The decision about Gul’s visit to the United States was made following
lengthy assessments made by the Foreign Ministry. Gul also weighed up
the pros and cons of not going to the United States and his advisers
eventually asked the US side to arrange a meeting with US Secretary
of State Condoleezza Rice, which is expected to take place on 27 March.

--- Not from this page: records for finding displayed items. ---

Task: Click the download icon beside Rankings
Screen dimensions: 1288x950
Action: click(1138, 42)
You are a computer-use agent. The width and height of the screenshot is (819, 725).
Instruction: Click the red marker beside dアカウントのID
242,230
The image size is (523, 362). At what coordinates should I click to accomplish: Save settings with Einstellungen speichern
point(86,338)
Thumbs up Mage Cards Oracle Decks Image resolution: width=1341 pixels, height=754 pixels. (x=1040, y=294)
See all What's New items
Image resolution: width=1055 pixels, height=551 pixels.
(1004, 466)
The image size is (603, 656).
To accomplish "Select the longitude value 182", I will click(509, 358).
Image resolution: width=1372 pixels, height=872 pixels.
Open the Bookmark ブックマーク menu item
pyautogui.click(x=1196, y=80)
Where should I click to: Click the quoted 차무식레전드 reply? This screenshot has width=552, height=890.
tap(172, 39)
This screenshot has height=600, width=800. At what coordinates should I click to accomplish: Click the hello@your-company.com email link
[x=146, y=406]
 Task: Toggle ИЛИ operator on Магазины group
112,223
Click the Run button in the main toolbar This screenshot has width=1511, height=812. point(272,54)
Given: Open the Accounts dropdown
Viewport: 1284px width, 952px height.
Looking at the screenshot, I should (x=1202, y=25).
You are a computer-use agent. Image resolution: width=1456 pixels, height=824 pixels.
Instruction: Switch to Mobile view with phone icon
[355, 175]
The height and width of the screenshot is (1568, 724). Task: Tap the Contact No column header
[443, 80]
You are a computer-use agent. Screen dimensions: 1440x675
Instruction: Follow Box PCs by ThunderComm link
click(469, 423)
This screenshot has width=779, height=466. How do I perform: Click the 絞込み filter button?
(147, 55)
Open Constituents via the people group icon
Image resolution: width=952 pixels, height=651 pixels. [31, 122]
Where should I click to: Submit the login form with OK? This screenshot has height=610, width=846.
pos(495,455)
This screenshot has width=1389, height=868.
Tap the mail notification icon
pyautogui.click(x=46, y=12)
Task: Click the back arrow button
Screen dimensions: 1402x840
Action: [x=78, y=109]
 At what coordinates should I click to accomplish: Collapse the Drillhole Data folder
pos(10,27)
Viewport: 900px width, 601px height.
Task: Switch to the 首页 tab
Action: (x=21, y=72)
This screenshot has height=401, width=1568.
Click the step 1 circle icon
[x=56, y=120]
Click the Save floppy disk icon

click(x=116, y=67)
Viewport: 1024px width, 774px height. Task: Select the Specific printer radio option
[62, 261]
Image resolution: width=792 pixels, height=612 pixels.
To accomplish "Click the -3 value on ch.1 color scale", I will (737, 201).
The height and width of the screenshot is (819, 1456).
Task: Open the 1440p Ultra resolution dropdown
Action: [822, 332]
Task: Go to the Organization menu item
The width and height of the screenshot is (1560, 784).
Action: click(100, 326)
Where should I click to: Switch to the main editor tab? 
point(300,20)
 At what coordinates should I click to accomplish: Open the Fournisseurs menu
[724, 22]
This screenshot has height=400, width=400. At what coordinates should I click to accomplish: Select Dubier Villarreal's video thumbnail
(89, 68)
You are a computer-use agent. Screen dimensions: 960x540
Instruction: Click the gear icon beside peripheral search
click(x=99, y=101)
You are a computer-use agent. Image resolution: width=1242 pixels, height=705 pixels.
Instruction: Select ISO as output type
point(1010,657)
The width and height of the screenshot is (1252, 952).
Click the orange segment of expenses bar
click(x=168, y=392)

The possibility of cancelling Gul’s visit to the United States was
earlier discussed in diplomatic circles. Foreign Ministry officials
analysed the rising influence of the neo-cons over the US State
Department and their argument that Turkey must pledge unconditional
support. Those evaluations made by the high-ranking officials of the
Ministry led to the conclusion that the United States was taking a
harder line towards Iran and that it would pursue a policy aimed at
escalating the crisis.
Taking account of Turkey’s reluctance to give unqualified support
for the US policy vis-a-vis Iran, reactions provoked by a visit paid
by a Hamas leader, and angry reactions expressed by some members of
the Jewish Diaspora in the United States, Foreign Ministry officials
assessed the merits of a decision to advise Gul not to go to the United
States. The postponement of Rice’s visit to Turkey, which was scheduled
to take place in January, was also taken into consideration. They,
however, later concluded that holding talks with the US side would
be necessary in a period marked by mounting concerns that a civil
war could start in Iraq and lead to its dismemberment.
Turkey’s concerns about Iraq and especially Kirkuk also influenced
the decision that Gul should visit Washington.
Gul is also expected to tell the US side that they were still trying
to convince Iran to cooperate, emphasizing that Turkey was urging
Tehran to ensure transparency of its nuclear programme while taking
a cooperative approach. US sources, however, said that no proposal
concerning Iran would be made during the meeting between Rice and Gul.
Gul will also have meetings with the members of the Jewish lobby
in Washington. Meanwhile, Ankara will host Barry Jacobs, Turkey
Director of the American Jewish Committee on 20 March. In addition,
a delegation from the US Congress led by Senator John Warner will
visit Ankara next week. The stand to be taken by the Jewish Diaspora,
which was bothered by the Hamas leader’s visit to Turkey, regarding
a draft resolution about the Armenian allegations of genocide, which
will be tabled in the US Congress once again, will be regarded by
Ankara as an important factor.
In addition to his meeting with Rice, Gul will also have a meeting with
US National Security Adviser Stephen Hadley in order to emphasize his
concerns about Iraq. Turkey fears that a civil war may be impending
in Iraq and Gul will also reiterate Turkey’s expectations about the
PKK [Kurdistan Workers’ Party]. Rice is expected to raise the Hamas
leader’s visit to Turkey and Gul will tell her that the objective
of their meetings with the Hamas leader was not different then the
purpose of the United States’ calls.